**The problem**
Start the output with the opening line of the listing below and continue, reproducing each line exactly, up to and including the line that contains "Manufacturing (586, 2542)".

**Listed records**
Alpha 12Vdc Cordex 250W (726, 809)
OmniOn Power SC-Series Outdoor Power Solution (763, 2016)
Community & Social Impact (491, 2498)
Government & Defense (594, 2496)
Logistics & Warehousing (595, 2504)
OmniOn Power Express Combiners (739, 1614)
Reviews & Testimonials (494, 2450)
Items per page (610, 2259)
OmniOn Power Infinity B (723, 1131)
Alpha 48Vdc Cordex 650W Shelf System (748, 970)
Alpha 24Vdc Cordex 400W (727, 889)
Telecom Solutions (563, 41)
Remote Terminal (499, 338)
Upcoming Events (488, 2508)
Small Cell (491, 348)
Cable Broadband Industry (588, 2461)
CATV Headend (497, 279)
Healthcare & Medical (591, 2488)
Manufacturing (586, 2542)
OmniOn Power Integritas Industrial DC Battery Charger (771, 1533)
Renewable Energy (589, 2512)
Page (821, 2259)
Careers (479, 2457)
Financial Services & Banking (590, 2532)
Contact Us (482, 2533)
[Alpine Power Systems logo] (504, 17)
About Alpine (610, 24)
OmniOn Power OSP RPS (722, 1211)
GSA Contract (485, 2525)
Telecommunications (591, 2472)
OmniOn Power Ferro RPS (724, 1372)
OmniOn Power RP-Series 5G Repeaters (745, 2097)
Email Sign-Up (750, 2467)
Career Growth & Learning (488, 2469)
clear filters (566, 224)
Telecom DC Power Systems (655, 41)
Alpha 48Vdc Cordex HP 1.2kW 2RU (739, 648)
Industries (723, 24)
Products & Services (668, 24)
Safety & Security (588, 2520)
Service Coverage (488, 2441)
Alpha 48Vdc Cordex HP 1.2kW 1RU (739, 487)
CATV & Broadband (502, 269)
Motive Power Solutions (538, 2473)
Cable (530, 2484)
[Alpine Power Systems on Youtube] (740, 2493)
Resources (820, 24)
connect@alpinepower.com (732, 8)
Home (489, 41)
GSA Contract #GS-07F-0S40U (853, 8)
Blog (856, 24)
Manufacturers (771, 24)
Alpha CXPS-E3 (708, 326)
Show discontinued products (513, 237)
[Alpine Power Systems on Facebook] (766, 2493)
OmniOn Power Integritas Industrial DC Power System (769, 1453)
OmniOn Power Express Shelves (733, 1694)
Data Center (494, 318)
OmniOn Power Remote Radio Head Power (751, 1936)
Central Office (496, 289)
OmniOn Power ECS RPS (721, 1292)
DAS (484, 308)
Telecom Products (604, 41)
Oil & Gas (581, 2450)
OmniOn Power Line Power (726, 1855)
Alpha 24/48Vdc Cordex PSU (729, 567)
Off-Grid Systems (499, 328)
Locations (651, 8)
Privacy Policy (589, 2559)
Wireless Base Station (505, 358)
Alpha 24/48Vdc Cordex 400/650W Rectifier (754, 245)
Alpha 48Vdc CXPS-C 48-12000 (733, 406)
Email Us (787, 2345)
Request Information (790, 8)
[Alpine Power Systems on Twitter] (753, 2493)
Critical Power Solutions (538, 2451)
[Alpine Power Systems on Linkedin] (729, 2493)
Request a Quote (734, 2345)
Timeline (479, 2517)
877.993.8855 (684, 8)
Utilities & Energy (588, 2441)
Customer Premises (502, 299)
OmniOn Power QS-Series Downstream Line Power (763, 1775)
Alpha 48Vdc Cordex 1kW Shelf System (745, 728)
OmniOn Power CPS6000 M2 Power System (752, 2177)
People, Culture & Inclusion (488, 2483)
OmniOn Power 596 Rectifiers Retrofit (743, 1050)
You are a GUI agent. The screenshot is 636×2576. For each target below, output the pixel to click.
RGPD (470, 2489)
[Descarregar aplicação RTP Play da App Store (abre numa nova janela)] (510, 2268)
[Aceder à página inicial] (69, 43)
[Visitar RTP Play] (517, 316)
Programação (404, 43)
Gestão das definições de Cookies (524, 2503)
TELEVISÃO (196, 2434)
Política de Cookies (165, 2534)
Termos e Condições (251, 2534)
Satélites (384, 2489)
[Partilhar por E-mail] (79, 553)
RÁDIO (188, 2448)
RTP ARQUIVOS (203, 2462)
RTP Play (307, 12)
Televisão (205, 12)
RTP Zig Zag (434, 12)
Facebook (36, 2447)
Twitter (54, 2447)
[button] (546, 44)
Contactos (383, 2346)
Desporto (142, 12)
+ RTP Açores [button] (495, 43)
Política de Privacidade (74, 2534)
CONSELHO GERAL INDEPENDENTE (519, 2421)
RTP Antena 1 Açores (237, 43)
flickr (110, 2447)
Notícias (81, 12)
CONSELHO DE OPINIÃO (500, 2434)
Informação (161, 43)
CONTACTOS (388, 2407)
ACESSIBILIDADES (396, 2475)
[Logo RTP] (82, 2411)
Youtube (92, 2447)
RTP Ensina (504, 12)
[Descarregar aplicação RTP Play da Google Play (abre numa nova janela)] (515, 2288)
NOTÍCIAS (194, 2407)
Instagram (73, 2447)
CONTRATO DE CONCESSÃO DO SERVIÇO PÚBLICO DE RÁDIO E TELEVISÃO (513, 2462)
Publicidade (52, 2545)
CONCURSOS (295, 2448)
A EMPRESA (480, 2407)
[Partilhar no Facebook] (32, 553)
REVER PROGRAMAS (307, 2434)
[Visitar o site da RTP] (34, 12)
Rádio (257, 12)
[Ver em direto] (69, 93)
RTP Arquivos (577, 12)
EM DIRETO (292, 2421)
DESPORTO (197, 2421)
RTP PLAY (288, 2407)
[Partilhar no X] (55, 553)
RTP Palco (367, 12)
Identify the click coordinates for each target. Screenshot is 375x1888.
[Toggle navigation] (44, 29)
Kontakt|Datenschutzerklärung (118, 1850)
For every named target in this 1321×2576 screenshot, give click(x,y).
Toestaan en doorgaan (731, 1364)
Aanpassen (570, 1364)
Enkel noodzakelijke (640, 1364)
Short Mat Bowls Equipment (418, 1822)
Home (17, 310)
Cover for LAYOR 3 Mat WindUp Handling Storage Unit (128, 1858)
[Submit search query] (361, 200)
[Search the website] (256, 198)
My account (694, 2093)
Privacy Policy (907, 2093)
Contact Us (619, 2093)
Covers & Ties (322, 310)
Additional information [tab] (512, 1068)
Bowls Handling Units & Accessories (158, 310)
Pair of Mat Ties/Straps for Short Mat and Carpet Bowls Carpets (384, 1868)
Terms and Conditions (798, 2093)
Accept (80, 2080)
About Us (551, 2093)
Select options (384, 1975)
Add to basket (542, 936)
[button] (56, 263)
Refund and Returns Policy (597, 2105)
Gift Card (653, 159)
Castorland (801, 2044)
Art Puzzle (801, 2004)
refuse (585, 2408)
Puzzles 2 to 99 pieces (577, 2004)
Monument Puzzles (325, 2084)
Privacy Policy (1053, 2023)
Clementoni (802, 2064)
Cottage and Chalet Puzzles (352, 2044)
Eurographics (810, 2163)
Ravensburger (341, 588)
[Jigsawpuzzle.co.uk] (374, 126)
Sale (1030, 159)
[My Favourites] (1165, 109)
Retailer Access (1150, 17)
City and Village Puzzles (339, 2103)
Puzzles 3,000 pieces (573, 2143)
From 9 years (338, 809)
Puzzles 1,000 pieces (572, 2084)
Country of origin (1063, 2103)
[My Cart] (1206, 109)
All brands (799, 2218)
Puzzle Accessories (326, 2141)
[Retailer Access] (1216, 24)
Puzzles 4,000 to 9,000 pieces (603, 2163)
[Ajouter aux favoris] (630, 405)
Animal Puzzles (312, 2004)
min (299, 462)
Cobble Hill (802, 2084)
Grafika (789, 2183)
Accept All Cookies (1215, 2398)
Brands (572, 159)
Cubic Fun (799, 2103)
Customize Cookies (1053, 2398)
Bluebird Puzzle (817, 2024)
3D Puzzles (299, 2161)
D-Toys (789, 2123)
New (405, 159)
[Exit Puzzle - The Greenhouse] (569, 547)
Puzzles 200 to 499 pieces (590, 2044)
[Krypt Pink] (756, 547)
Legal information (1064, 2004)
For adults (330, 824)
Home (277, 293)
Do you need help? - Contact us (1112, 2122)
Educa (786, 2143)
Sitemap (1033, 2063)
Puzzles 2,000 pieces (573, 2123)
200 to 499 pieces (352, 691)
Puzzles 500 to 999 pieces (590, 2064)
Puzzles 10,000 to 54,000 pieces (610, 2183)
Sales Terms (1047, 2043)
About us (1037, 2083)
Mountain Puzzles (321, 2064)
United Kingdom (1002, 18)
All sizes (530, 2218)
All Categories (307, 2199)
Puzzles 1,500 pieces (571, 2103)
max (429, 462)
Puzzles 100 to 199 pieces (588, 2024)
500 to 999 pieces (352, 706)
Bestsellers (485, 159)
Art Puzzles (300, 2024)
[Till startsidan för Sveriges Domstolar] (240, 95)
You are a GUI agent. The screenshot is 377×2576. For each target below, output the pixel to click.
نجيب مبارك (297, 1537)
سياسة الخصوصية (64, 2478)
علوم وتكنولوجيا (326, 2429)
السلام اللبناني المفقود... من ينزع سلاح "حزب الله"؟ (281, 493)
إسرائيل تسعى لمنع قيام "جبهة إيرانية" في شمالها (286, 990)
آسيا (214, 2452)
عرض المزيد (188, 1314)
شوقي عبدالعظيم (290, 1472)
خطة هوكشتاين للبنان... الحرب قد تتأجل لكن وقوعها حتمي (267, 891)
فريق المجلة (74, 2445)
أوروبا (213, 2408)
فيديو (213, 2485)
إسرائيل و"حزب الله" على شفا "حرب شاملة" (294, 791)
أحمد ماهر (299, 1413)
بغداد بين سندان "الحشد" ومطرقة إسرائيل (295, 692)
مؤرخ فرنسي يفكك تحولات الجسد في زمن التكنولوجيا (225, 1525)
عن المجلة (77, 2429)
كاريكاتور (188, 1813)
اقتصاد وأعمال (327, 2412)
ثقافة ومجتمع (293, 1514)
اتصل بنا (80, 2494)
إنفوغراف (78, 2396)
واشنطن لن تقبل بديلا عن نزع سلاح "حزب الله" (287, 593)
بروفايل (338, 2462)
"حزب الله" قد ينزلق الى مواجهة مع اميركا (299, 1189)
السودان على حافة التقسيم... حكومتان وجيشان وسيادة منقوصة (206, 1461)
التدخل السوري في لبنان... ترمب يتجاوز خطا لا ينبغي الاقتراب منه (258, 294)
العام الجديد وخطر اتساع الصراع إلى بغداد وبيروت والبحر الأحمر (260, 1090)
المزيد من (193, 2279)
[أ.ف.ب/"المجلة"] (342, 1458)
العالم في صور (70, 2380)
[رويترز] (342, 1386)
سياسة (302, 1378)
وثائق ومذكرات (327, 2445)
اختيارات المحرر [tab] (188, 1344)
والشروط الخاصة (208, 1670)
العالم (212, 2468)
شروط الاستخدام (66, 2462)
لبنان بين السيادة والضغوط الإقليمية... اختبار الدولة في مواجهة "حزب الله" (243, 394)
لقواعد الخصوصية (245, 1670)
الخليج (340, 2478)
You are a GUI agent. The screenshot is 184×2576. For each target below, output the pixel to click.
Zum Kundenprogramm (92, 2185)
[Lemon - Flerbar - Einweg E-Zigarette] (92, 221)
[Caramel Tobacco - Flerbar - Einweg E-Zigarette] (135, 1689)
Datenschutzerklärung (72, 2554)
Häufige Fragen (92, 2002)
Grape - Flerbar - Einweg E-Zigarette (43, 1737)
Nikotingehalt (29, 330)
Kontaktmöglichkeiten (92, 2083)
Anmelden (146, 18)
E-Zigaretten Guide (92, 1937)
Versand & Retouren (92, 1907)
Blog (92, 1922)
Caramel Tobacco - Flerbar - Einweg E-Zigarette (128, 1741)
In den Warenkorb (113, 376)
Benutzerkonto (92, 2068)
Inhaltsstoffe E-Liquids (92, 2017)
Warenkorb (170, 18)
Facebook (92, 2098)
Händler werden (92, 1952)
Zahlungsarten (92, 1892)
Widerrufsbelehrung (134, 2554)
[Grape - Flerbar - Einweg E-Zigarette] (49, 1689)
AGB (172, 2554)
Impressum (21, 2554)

**Output for this exercise**
Alpha 12Vdc Cordex 250W (726, 809)
OmniOn Power SC-Series Outdoor Power Solution (763, 2016)
Community & Social Impact (491, 2498)
Government & Defense (594, 2496)
Logistics & Warehousing (595, 2504)
OmniOn Power Express Combiners (739, 1614)
Reviews & Testimonials (494, 2450)
Items per page (610, 2259)
OmniOn Power Infinity B (723, 1131)
Alpha 48Vdc Cordex 650W Shelf System (748, 970)
Alpha 24Vdc Cordex 400W (727, 889)
Telecom Solutions (563, 41)
Remote Terminal (499, 338)
Upcoming Events (488, 2508)
Small Cell (491, 348)
Cable Broadband Industry (588, 2461)
CATV Headend (497, 279)
Healthcare & Medical (591, 2488)
Manufacturing (586, 2542)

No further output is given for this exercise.